Salimos de su casa algo después de las dos. Rebeca vivía en un ático espacioso en Lavapiés, una zona vibrante cuyo pulso multicultural había crecido sin parar en los últimos años. Restaurantes y comercios de todas partes del mundo llenaban el barrio de aromas, acentos y colores que despertaban los sentidos y el ánimo, haciéndolo un escenario perfecto para nuevas historias.

Fuimos a una bodega cercana que nos encantaba por su ambiente sencillo y auténtico, y nos sentamos fuera en la terraza, dejando que la brisa y el sol templado de junio nos acariciaran la piel. Pedimos unas copas y, como el reloj marcaba ya la hora de comer, nos animamos a picar algo, saboreando sin prisas cada bocado y cada sorbo, entre risas y miradas que decían mucho más que las palabras.

El calor madrileño se notaba, pero la compañía hacía que todo pareciera aún más dulce, más fácil. La noche anterior habíamos salido por Malasaña, perdiéndonos entre bares y terrazas, y la velada terminó como muchas últimamente: riendo, bailando y, al final, fundidos todos en el ático de Rebeca. Su casa, con una cocina amplia, el baño generoso y, sobre todo, ese dormitorio enorme y luminoso, era nuestro refugio, nuestro oasis secreto para juegos, confesiones y encuentros que encendían los días y, sobre todo, las noches.

“¡Bueno, chicas! ¿Qué os apetece hacer hoy?” pregunté, lanzando la propuesta al aire mientras apuraba el café.

“Estoy un poco saturada de alcohol… anoche bebimos un montón,” confesó Rebeca, llevándose la mano a la frente con una sonrisa culpable.

“Sí, la verdad. Hoy paso de alcohol y de cargar contigo, guapa…” replicó Ana entre carcajadas, recordando nuestra accidentada vuelta a casa y el esfuerzo titánico que supuso subir a Rebeca al piso.

El ambiente estaba cargado de esas risas que solo surgen después de noches intensas, de bromas cómplices y desventuras que ya formaban parte de nuestra memoria colectiva. Tras contar anécdotas y rememorar hazañas, Rebeca tuvo la idea que nos sacó de la rutina:

“¿Y si nos largamos a pasar la noche fuera, lejos del bullicio?”

Nos contó que su familia era de Navas del Rey, un pequeño pueblo a menos de una hora de la ciudad. Aunque sus padres ya no vivían allí, mantenían la casa familiar en las afueras a la que solían escaparse algunos fines de semana o en vacaciones. Sin perder tiempo, Rebeca llamó a su madre. Le comentó que iría con unos amigos y se aseguró de que la casa estaría libre, lista para nosotros solos.
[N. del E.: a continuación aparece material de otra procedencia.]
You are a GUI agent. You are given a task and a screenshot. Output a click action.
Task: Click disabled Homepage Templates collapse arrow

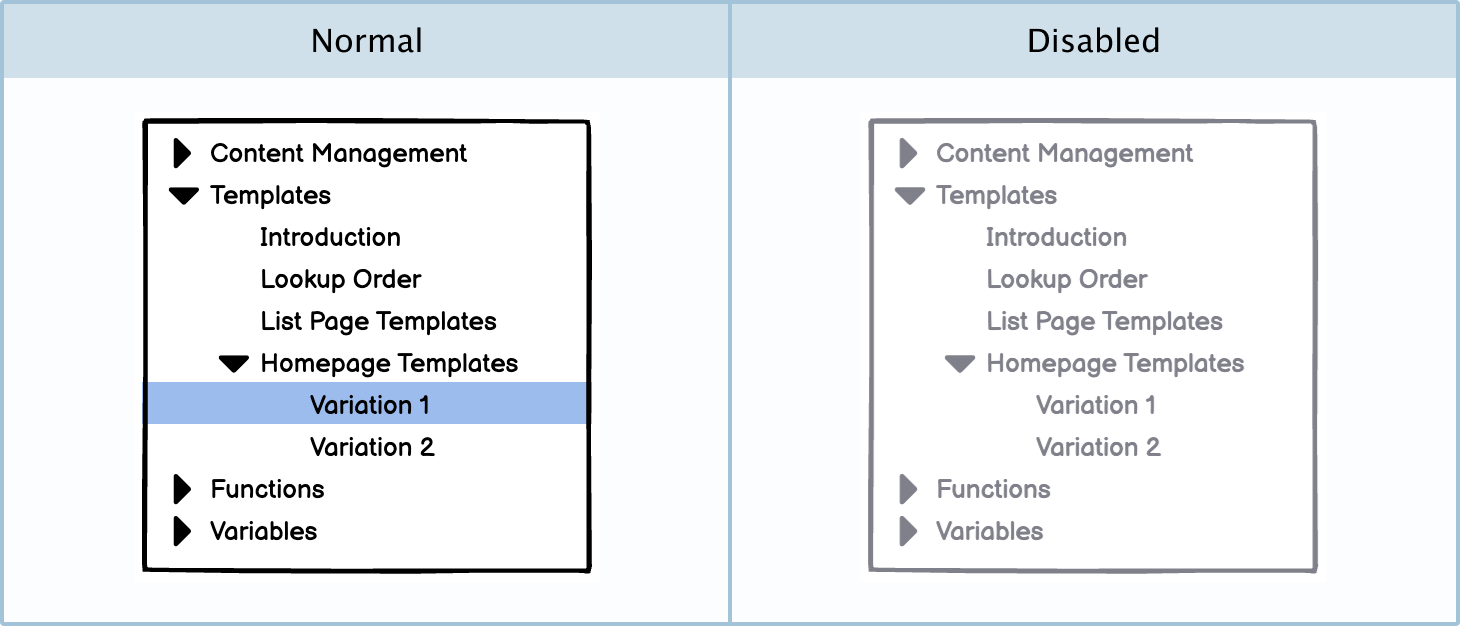(960, 364)
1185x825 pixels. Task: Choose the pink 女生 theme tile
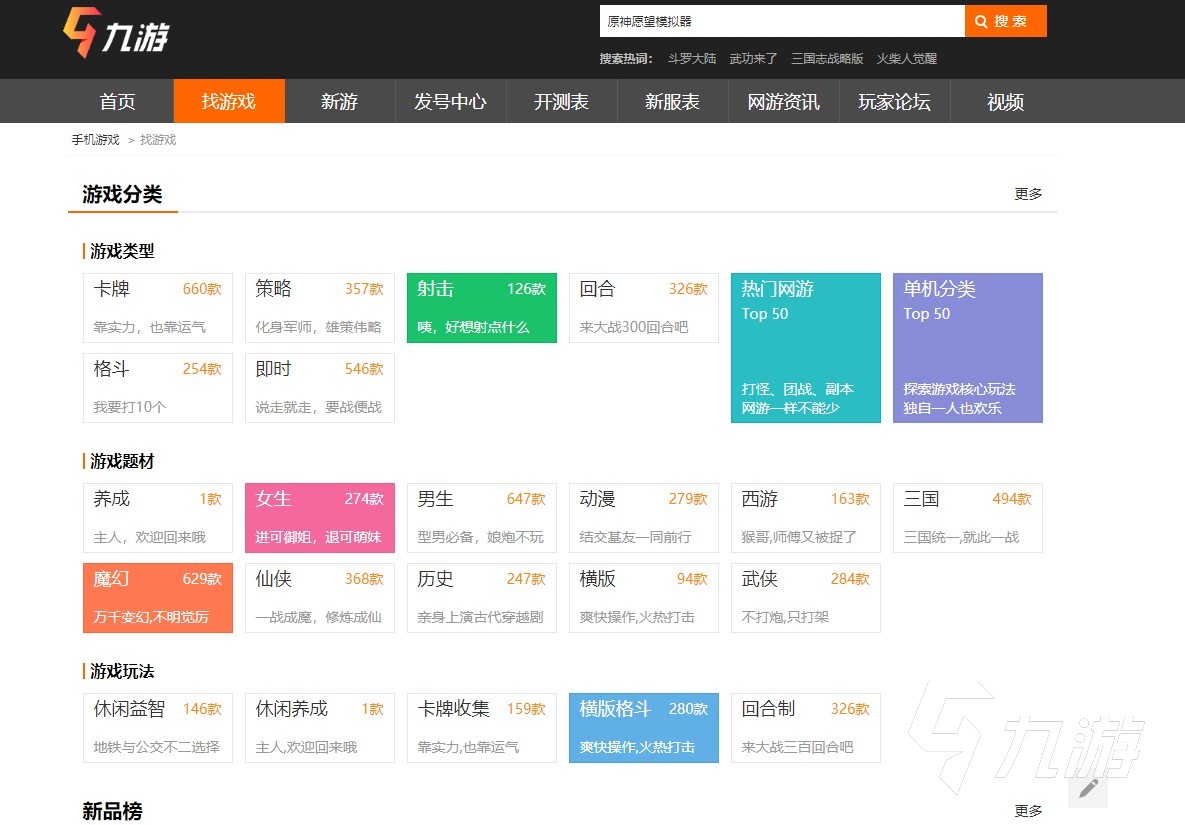click(x=319, y=518)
La simple promesa de un refugio tranquilo, una casa solo para nosotros, alejados de los ritmos frenéticos de Madrid, encendió la chispa de la aventura y la expectativa; el fin de semana se perfilaba como el escenario perfecto para nuevas historias, risas y, quién sabe, quizá algún juego más…

Pasamos por el supermercado y llenamos el coche de provisiones: comida fácil, cervezas, refrescos y algún capricho para la noche. Hacia las cinco de la tarde ya íbamos en camino, la autovía nos llevó rápido y sin complicaciones hasta Navas del Rey. El viaje, con música y bromas, fue tan ligero como la promesa de un fin de semana sin límites.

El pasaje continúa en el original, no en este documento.